● RECORDS SHOWN:
* * *

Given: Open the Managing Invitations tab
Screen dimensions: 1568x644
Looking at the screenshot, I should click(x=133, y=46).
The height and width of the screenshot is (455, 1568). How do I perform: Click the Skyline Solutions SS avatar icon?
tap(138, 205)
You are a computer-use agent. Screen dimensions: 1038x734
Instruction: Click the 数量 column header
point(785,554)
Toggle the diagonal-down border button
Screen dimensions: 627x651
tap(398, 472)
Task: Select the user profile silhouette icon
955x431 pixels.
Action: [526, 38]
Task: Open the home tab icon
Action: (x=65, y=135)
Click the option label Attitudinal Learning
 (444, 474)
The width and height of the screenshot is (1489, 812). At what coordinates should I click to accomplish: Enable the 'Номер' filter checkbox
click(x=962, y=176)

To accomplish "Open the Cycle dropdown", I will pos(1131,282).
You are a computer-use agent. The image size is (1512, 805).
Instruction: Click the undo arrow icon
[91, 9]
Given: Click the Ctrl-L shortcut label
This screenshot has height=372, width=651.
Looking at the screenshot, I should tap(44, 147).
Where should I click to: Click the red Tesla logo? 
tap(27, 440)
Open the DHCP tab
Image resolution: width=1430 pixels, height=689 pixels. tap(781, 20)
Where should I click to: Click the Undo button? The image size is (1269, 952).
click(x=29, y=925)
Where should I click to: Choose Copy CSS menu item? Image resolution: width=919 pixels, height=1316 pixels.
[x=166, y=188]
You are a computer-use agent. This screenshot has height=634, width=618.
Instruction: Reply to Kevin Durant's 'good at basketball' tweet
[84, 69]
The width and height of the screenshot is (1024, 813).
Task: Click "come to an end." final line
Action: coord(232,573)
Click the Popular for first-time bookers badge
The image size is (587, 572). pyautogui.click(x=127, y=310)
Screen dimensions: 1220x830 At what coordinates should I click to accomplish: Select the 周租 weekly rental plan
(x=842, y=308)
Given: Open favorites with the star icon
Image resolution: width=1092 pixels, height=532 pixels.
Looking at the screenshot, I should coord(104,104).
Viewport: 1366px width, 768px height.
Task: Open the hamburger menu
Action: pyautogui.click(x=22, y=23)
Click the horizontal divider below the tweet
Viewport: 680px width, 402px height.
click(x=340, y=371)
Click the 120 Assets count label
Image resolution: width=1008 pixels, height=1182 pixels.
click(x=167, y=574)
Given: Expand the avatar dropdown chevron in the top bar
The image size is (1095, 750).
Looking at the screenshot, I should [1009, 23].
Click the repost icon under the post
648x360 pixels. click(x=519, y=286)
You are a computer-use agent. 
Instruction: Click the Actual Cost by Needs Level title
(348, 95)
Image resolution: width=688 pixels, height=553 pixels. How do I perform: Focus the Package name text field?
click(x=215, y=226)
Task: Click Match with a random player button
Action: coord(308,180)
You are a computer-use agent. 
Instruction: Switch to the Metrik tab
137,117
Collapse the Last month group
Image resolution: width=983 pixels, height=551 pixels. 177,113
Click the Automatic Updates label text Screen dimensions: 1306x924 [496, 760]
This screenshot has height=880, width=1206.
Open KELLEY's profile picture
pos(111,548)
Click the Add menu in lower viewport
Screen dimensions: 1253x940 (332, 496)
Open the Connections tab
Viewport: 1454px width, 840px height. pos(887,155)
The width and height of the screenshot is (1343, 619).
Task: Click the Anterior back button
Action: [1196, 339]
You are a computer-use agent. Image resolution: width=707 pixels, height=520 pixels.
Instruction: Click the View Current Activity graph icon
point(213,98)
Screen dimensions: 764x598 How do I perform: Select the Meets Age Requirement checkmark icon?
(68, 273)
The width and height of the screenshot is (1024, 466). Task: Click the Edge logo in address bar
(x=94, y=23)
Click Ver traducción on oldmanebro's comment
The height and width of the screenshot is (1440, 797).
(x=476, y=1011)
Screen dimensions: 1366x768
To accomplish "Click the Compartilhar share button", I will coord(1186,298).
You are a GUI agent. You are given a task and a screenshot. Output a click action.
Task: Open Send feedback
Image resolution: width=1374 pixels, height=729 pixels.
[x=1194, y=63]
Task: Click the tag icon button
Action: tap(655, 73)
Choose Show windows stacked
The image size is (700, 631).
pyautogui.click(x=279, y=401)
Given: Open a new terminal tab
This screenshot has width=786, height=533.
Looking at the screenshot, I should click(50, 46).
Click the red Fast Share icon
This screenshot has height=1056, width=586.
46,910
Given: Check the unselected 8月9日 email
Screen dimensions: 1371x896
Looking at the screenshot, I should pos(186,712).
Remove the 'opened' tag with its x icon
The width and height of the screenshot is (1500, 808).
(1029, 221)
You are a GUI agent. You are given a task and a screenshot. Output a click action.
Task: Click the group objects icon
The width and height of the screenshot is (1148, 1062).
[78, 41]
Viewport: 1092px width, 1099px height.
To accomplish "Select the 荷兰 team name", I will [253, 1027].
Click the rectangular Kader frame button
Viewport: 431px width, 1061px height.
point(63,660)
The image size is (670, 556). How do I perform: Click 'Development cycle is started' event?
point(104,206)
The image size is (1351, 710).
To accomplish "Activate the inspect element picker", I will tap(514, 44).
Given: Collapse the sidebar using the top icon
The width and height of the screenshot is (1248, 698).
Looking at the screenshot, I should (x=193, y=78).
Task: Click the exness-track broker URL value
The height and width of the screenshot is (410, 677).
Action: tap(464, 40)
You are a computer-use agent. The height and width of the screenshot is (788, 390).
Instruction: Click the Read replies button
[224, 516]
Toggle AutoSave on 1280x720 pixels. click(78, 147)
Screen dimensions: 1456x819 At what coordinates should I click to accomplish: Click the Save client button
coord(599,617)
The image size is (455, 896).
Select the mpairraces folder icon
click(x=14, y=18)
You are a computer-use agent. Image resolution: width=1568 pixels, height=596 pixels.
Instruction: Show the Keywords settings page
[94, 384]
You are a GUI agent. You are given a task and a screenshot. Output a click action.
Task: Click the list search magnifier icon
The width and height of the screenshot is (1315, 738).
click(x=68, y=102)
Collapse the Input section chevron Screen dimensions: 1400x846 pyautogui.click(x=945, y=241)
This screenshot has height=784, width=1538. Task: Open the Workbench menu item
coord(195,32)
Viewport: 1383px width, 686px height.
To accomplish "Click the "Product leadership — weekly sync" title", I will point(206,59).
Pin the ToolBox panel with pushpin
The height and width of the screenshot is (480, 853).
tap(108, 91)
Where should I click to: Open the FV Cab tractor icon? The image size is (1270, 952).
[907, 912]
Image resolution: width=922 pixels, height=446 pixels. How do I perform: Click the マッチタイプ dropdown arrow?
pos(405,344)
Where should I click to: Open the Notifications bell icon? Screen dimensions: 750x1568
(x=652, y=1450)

* * *

● WHAT YOU NEED TO DO:
Retype the listing above, word for word, from its first line to the line containing "You are a computer-use agent. This", both ends included.

● ANSWER BELOW:
Given: Open the Managing Invitations tab
Screen dimensions: 1568x644
Looking at the screenshot, I should click(x=133, y=46).
The height and width of the screenshot is (455, 1568). How do I perform: Click the Skyline Solutions SS avatar icon?
tap(138, 205)
You are a computer-use agent. Screen dimensions: 1038x734
Instruction: Click the 数量 column header
point(785,554)
Toggle the diagonal-down border button
Screen dimensions: 627x651
tap(398, 472)
Task: Select the user profile silhouette icon
955x431 pixels.
Action: [526, 38]
Task: Open the home tab icon
Action: (x=65, y=135)
Click the option label Attitudinal Learning
 (444, 474)
The width and height of the screenshot is (1489, 812). At what coordinates should I click to accomplish: Enable the 'Номер' filter checkbox
click(x=962, y=176)

To accomplish "Open the Cycle dropdown", I will pos(1131,282).
You are a computer-use agent. The image size is (1512, 805).
Instruction: Click the undo arrow icon
[91, 9]
Given: Click the Ctrl-L shortcut label
This screenshot has height=372, width=651.
Looking at the screenshot, I should tap(44, 147).
Where should I click to: Click the red Tesla logo? 
tap(27, 440)
Open the DHCP tab
Image resolution: width=1430 pixels, height=689 pixels. tap(781, 20)
Where should I click to: Click the Undo button? The image size is (1269, 952).
click(x=29, y=925)
Where should I click to: Choose Copy CSS menu item? Image resolution: width=919 pixels, height=1316 pixels.
[x=166, y=188]
You are a computer-use agent. This screenshot has height=634, width=618.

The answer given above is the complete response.